Personal information
- Full name: Hugh Owen Whitby
- Born: 12 April 1864 Ottery St Mary, Devon, England
- Died: 14 October 1934 (aged 70) Tonbridge, Kent, England
- Batting: Right-handed
- Bowling: Right-arm fast

Domestic team information
- 1884–1887: Oxford University

Career statistics
| Competition | First-class |
| Matches | 29 |
| Runs scored | 224 |
| Batting average | 6.58 |
| 100s/50s | –/– |
| Top score | 24 |
| Balls bowled | 5,110 |
| Wickets | 119 |
| Bowling average | 19.67 |
| 5 wickets in innings | 10 |
| 10 wickets in match | 2 |
| Best bowling | 8/82 |
| Catches/stumpings | 17/– |
- Source: Cricinfo, 27 August 2019

= Hugh Whitby =

English cricketer and educator

Hugh Owen Whitby (12 April 1864 – 14 October 1934) was an English first-class cricketer and educator.

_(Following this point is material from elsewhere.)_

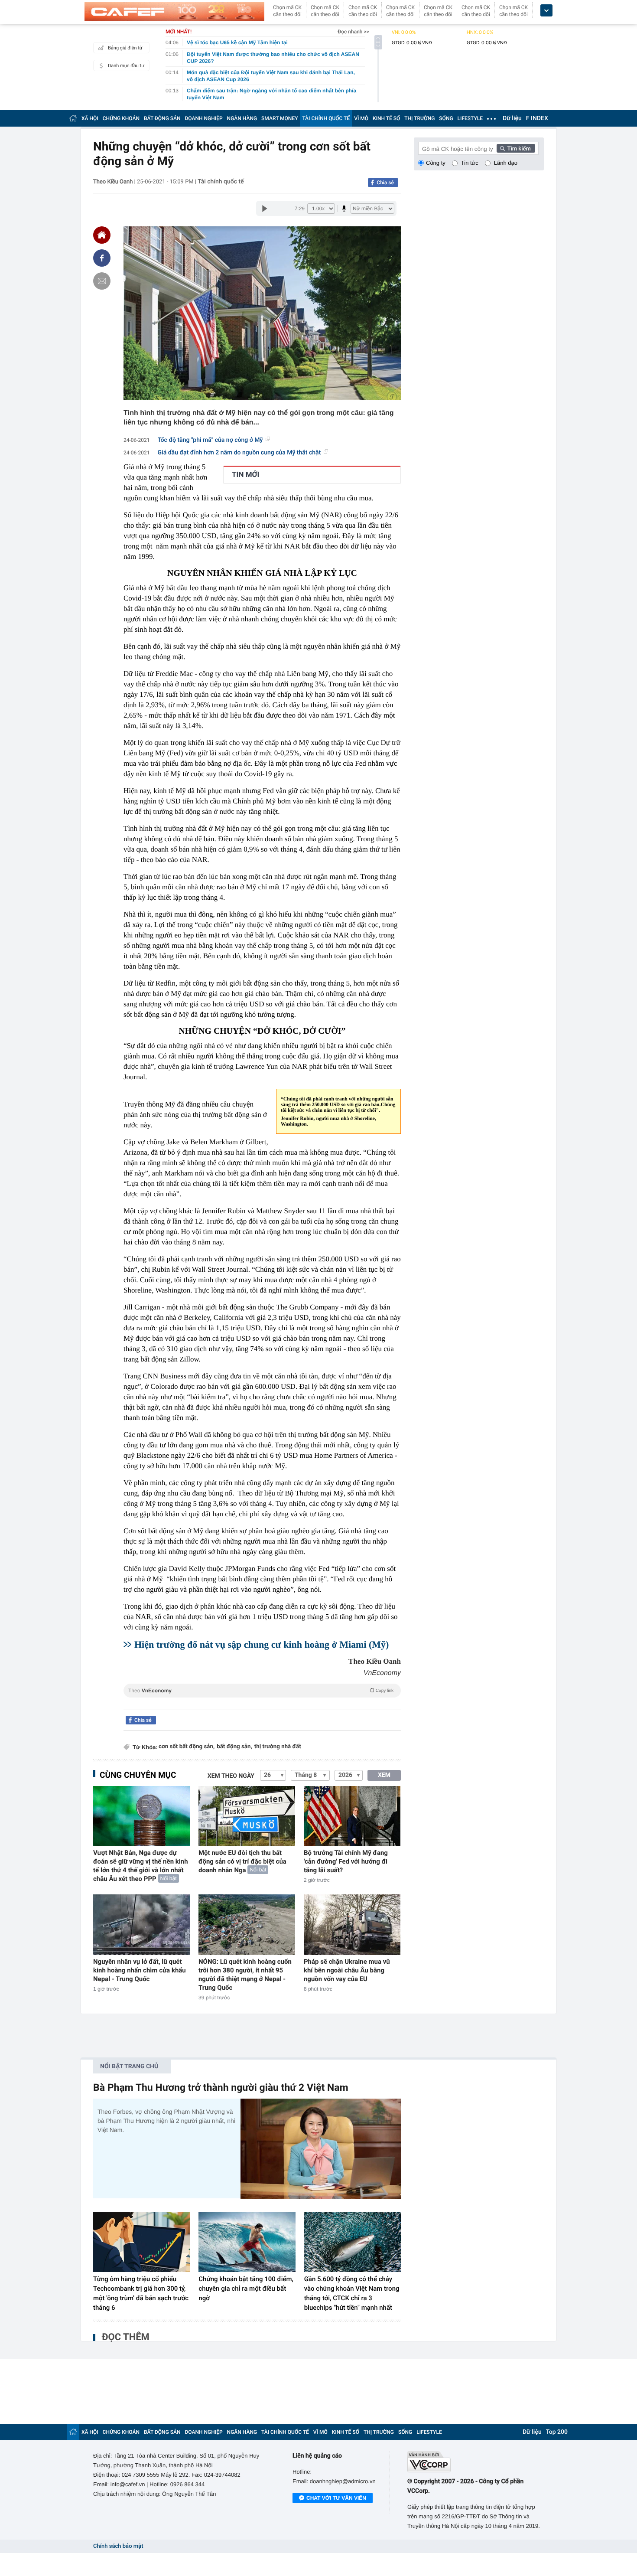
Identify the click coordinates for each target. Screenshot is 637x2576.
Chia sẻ (385, 183)
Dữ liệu (512, 118)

The son of Charles Whitby, he was born in Devon at Ottery St Mary in April 1864. He was educated at Leamington College, before going up to Lincoln College, Oxford. While studying at Oxford, he made his debut in first-class cricket for Oxford University against the touring Australians at Oxford in 1884, where he took figures of 8 for 82 in the Australians first-innings to help Oxford to a famous seven wicket victory. He played first-class cricket for Oxford until 1887, making 25 appearances. A prolific right-arm fast bowler, he took 108 wickets for Oxford at an average of 19.43. He took five wickets in an innings on ten occasions and took ten wickets in a match twice, with best his best innings figures remaining his 8 for 82 on debut. His debut season was his most prolific, with 58 wickets at an average 16.22, followed by the 33 wickets he took at an average of 12.84 in 1886, with his form dipping in this final year at Oxford, when he took 15 wickets at an average of 30.46. Whitby gained his cricket blue in his freshman year. In addition to playing first-class cricket for Oxford, he also played for the Gentlemen in the Gentlemen v Players fixture of 1884 and for an England XI against the Australians at Edgbaston in 1886. He also toured North America in September 1885 with a team formed by the Devon amateur E. J. Sanders, making two first-class appearances on the tour against the Gentlemen of Philadelphia at Germantown.

After graduating from Oxford he became a schoolteacher. He was an assistant master at Derby School from 1886-89, before becoming a master at Tonbridge School from 1889 until his retirement in 1919. Following his retirement, he was a popular figure in the pavilion at Lord's. Whitby died at Tonbridge in October 1934.